日曜の朝は、

 温かな光にくるまれてゆうるりと目を開ける。そばにあった時計を見ると時刻は午前十時。

 ずいぶん寝たにもかかわらずいまいち取り切れない疲れと鈍く痛む腰を煩わしく思いつつ立ち上がると、腹の奥がほんのり疼く感覚がした。昨日の余韻に思わず赤面する。この感覚は何度経験しても慣れない。気を紛らわせるようにはあ、とため息をついて歯を磨きに洗面台へ向かう。

 口をゆすいで歯磨き粉をたっぷり付けた歯ブラシを持ってリビングに戻ってくると、がちゃんと玄関のドアが開く音がした。

「ただいま~っと。……あれ、柔起きてたの?」

「さっきな。買い出しか?」

「そうそう、サンドイッチ作ってる途中でマヨネーズが足りなくなっちゃって。冷蔵庫見てついでに色々買ってきた!」

 そう言って眞佐樹が得意げにエコバッグを差し出してくる。受け取って中を見ると、買わないといけないと思っていたものが一通り揃っていて眞佐樹の成長具合に感動する。昔は俺がいないと買い物一つできなかったのに。この成長に免じてお菓子を買い込んできたのには目をつぶってやろう。

「ありがとう、助かる」

「よかった~。じゃあサンドイッチ作っちゃうから柔はリビングで待っててよ」

「何か手伝うことはあるか?」

「ううん。……昨日無理させちゃったし、ゆっくりしてて」

 いつものぽわぽわした雰囲気からガラッと変わって夜の空気をまとった眞佐樹が妖艶な笑みと共に耳元で囁いてきたものだから、また顔に熱が集まる。こいつは俺が眞佐樹の顔を好きなことを分かっていて時折仕掛けてくるもんだからたまったもんじゃない。どきどきぞわぞわして、さんさんと光が降り注ぐ朝なのにどうにかなりそうだ。

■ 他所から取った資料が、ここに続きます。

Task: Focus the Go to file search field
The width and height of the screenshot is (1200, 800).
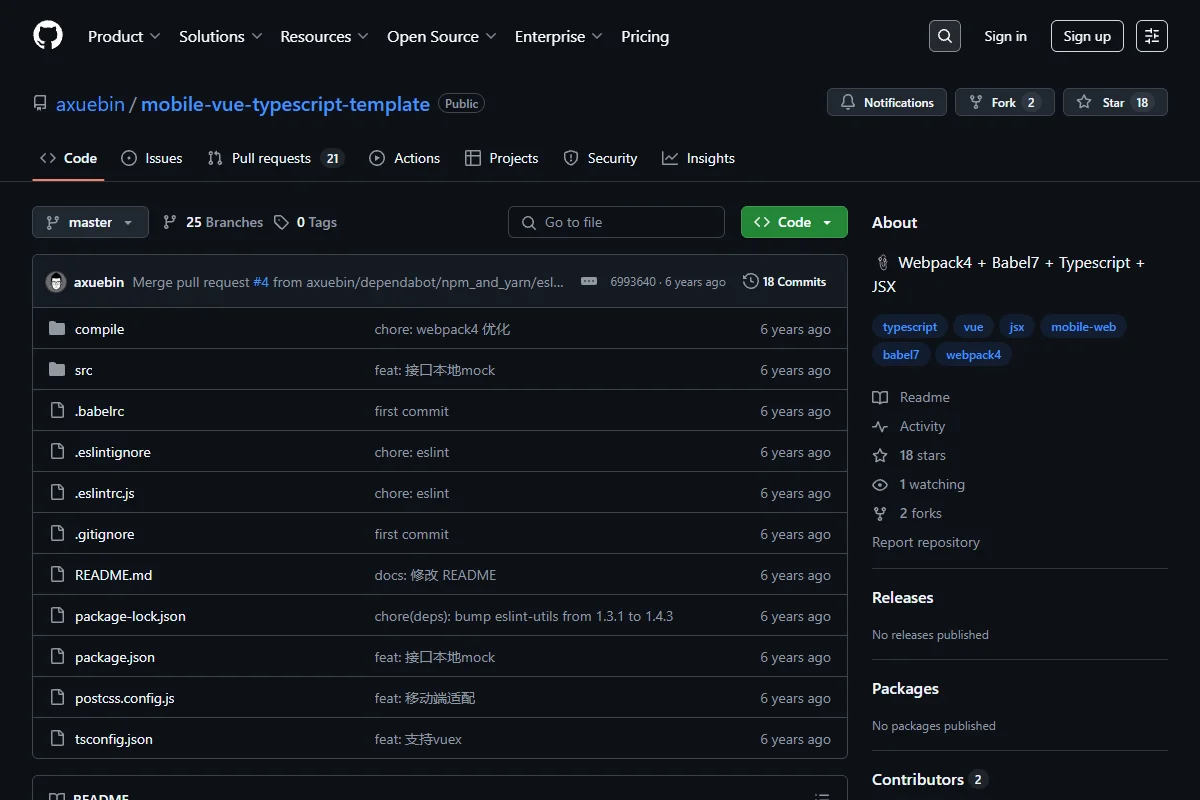Action: pos(616,222)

 でもやられっぱなしは気に食わないから、眞佐樹の胸元をぐっと引き寄せてキスをお見舞いする。すると眞佐樹も赤面して「柔、ずるい!」なんて癇癪かんしゃくをおこした子供みたいにじたばたするもんだから俺は声をあげて笑った。まったく、ずるいのはどっちだ。

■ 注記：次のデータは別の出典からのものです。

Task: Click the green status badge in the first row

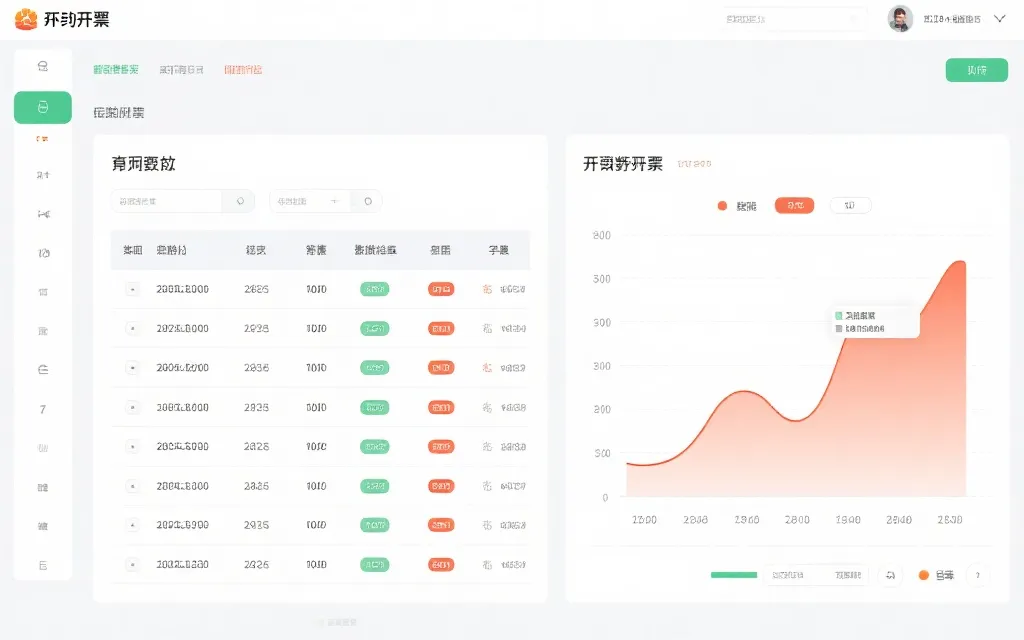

 眞佐樹の言葉に甘えてソファでごろごろしていると、眞佐樹がキッチンからお皿を持ってやってきた。コーンスープの匂いが空腹を刺激する。

「柔、ごはんできたよ」

「おう、ありがと」

 腰をかばうようにゆっくりと立ち上がる。それを見て眞佐樹は少しバツの悪そうな顔をしていた。加減しろよと視線で訴えると眞佐樹はそっぽを向いた。こいつ、やめる気ないな。

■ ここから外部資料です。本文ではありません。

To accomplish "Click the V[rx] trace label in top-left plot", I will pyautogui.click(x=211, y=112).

 席についてテーブルを眺める。おいしそうなサンドイッチとコーンスープ、そして俺の好きなココアが並んでいて甘やかされているなと実感する。

「まさか眞佐樹にメシを作ってもらう日が来るとはなあ……」

「もう、初めてじゃないでしょ。ココアとスープ冷めちゃうからたべてたべて」

「いただきます」

「いただきます!」

 まずはサンドイッチを手に取る。レタスはみずみずしくシャキシャキとしていて、にんじんは細切りにしてわざわざマリネしてくれたみたいだ。サラダチキンも丁寧にカットされていて食べやすい。具材の一つ一つから眞佐樹の愛情が伝わってきて、なんだかくすぐったい。コーンスープもお湯を注ぐだけでいいのに牛乳で戻して温めてくれている。言わずもがなココアは俺の好みの甘さだ。

「……ありがとな」

「ん? 何が?」

「俺のこと考えて作ってくれたってことがすごく伝わってきて、なんかあったかい気持ちになった」

「……柔が教えてくれたからだよ。柔の料理はいつだって優しいから、俺もたくさん柔に優しくしたいの」

 優しく甘く眞佐樹が笑うから、俺も自然に笑みがこぼれた。眞佐樹と暮らすようになってから、俺は良く笑うようになったと思う。眞佐樹と一緒にいるといつのまにか自然と笑っているのだ。

 互いの愛情を感じながら柔らかに笑いあった、そんな優しい朝。